____ THE DATA

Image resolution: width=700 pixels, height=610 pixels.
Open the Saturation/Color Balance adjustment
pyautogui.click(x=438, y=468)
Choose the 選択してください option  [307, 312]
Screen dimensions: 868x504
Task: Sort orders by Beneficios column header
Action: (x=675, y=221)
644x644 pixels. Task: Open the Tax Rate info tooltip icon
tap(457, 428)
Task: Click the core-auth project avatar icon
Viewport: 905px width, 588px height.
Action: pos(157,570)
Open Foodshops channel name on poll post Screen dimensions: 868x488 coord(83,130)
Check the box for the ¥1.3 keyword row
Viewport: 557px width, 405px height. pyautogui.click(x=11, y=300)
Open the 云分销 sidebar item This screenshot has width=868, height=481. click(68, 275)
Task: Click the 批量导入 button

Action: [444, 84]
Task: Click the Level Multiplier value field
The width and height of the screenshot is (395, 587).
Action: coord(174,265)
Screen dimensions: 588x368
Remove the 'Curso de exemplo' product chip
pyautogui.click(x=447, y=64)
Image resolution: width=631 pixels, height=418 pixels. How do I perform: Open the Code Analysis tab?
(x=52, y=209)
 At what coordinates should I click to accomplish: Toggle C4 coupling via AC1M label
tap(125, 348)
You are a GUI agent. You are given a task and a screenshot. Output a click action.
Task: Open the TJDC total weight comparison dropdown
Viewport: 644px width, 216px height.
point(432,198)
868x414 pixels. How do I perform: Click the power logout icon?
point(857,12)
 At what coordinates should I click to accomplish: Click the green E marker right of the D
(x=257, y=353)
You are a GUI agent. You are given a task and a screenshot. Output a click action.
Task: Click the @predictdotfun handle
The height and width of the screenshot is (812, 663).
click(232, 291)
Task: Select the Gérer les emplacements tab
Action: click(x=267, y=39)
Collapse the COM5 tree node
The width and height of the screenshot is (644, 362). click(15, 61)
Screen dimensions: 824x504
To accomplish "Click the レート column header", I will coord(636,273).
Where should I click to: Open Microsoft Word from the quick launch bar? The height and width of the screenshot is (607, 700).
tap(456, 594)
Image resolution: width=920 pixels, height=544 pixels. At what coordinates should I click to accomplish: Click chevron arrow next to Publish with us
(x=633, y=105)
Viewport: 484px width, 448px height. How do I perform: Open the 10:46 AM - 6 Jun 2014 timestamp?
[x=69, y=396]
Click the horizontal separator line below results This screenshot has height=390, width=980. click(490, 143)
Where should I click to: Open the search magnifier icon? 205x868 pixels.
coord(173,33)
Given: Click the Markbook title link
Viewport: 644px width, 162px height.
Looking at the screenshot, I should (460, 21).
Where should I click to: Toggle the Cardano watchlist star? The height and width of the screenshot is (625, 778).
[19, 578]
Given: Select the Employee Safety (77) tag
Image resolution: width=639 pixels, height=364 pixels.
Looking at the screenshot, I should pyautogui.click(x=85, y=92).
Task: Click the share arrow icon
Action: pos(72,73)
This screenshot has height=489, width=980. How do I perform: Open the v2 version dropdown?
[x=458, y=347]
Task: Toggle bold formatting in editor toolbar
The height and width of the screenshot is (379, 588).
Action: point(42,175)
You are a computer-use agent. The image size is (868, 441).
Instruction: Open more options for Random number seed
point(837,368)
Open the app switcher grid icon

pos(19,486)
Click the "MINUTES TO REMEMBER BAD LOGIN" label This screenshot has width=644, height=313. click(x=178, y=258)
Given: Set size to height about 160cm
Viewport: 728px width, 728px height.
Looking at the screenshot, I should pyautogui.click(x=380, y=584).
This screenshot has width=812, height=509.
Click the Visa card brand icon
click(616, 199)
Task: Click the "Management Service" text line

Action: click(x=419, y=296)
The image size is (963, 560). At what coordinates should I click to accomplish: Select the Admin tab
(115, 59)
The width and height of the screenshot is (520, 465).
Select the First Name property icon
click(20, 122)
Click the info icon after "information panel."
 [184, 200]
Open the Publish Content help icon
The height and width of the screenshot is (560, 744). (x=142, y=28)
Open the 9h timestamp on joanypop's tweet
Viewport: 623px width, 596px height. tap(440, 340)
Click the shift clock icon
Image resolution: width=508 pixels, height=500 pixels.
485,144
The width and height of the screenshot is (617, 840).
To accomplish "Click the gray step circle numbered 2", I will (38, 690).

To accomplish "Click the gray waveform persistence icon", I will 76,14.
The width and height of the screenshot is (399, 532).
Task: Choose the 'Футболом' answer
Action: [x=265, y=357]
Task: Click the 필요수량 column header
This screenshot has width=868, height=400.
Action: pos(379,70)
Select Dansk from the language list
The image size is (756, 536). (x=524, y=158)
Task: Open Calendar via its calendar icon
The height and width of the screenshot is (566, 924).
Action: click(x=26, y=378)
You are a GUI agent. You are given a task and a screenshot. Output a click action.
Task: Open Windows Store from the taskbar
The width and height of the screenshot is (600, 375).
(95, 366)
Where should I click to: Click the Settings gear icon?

________

> ACTION ITEM: Exactly as they appear above, copy out all the records.

> EXPECTED ANSWER:
Image resolution: width=700 pixels, height=610 pixels.
Open the Saturation/Color Balance adjustment
pyautogui.click(x=438, y=468)
Choose the 選択してください option  [307, 312]
Screen dimensions: 868x504
Task: Sort orders by Beneficios column header
Action: (x=675, y=221)
644x644 pixels. Task: Open the Tax Rate info tooltip icon
tap(457, 428)
Task: Click the core-auth project avatar icon
Viewport: 905px width, 588px height.
Action: pos(157,570)
Open Foodshops channel name on poll post Screen dimensions: 868x488 coord(83,130)
Check the box for the ¥1.3 keyword row
Viewport: 557px width, 405px height. pyautogui.click(x=11, y=300)
Open the 云分销 sidebar item This screenshot has width=868, height=481. click(68, 275)
Task: Click the 批量导入 button

Action: [444, 84]
Task: Click the Level Multiplier value field
The width and height of the screenshot is (395, 587).
Action: coord(174,265)
Screen dimensions: 588x368
Remove the 'Curso de exemplo' product chip
pyautogui.click(x=447, y=64)
Image resolution: width=631 pixels, height=418 pixels. How do I perform: Open the Code Analysis tab?
(x=52, y=209)
 At what coordinates should I click to accomplish: Toggle C4 coupling via AC1M label
tap(125, 348)
You are a GUI agent. You are given a task and a screenshot. Output a click action.
Task: Open the TJDC total weight comparison dropdown
Viewport: 644px width, 216px height.
point(432,198)
868x414 pixels. How do I perform: Click the power logout icon?
point(857,12)
 At what coordinates should I click to accomplish: Click the green E marker right of the D
(x=257, y=353)
You are a GUI agent. You are given a task and a screenshot. Output a click action.
Task: Click the @predictdotfun handle
The height and width of the screenshot is (812, 663).
click(232, 291)
Task: Select the Gérer les emplacements tab
Action: click(x=267, y=39)
Collapse the COM5 tree node
The width and height of the screenshot is (644, 362). click(15, 61)
Screen dimensions: 824x504
To accomplish "Click the レート column header", I will coord(636,273).
Where should I click to: Open Microsoft Word from the quick launch bar? The height and width of the screenshot is (607, 700).
tap(456, 594)
Image resolution: width=920 pixels, height=544 pixels. At what coordinates should I click to accomplish: Click chevron arrow next to Publish with us
(x=633, y=105)
Viewport: 484px width, 448px height. How do I perform: Open the 10:46 AM - 6 Jun 2014 timestamp?
[x=69, y=396]
Click the horizontal separator line below results This screenshot has height=390, width=980. click(490, 143)
Where should I click to: Open the search magnifier icon? 205x868 pixels.
coord(173,33)
Given: Click the Markbook title link
Viewport: 644px width, 162px height.
Looking at the screenshot, I should (460, 21).
Where should I click to: Toggle the Cardano watchlist star? The height and width of the screenshot is (625, 778).
[19, 578]
Given: Select the Employee Safety (77) tag
Image resolution: width=639 pixels, height=364 pixels.
Looking at the screenshot, I should pyautogui.click(x=85, y=92).
Task: Click the share arrow icon
Action: pos(72,73)
This screenshot has height=489, width=980. How do I perform: Open the v2 version dropdown?
[x=458, y=347]
Task: Toggle bold formatting in editor toolbar
The height and width of the screenshot is (379, 588).
Action: point(42,175)
You are a computer-use agent. The image size is (868, 441).
Instruction: Open more options for Random number seed
point(837,368)
Open the app switcher grid icon

pos(19,486)
Click the "MINUTES TO REMEMBER BAD LOGIN" label This screenshot has width=644, height=313. click(x=178, y=258)
Given: Set size to height about 160cm
Viewport: 728px width, 728px height.
Looking at the screenshot, I should pyautogui.click(x=380, y=584).
This screenshot has width=812, height=509.
Click the Visa card brand icon
click(616, 199)
Task: Click the "Management Service" text line

Action: click(x=419, y=296)
The image size is (963, 560). At what coordinates should I click to accomplish: Select the Admin tab
(115, 59)
The width and height of the screenshot is (520, 465).
Select the First Name property icon
click(20, 122)
Click the info icon after "information panel."
 [184, 200]
Open the Publish Content help icon
The height and width of the screenshot is (560, 744). (x=142, y=28)
Open the 9h timestamp on joanypop's tweet
Viewport: 623px width, 596px height. tap(440, 340)
Click the shift clock icon
Image resolution: width=508 pixels, height=500 pixels.
485,144
The width and height of the screenshot is (617, 840).
To accomplish "Click the gray step circle numbered 2", I will (38, 690).

To accomplish "Click the gray waveform persistence icon", I will 76,14.
The width and height of the screenshot is (399, 532).
Task: Choose the 'Футболом' answer
Action: [x=265, y=357]
Task: Click the 필요수량 column header
This screenshot has width=868, height=400.
Action: pos(379,70)
Select Dansk from the language list
The image size is (756, 536). (x=524, y=158)
Task: Open Calendar via its calendar icon
The height and width of the screenshot is (566, 924).
Action: click(x=26, y=378)
You are a GUI agent. You are given a task and a screenshot. Output a click action.
Task: Open Windows Store from the taskbar
The width and height of the screenshot is (600, 375).
(95, 366)
Where should I click to: Click the Settings gear icon?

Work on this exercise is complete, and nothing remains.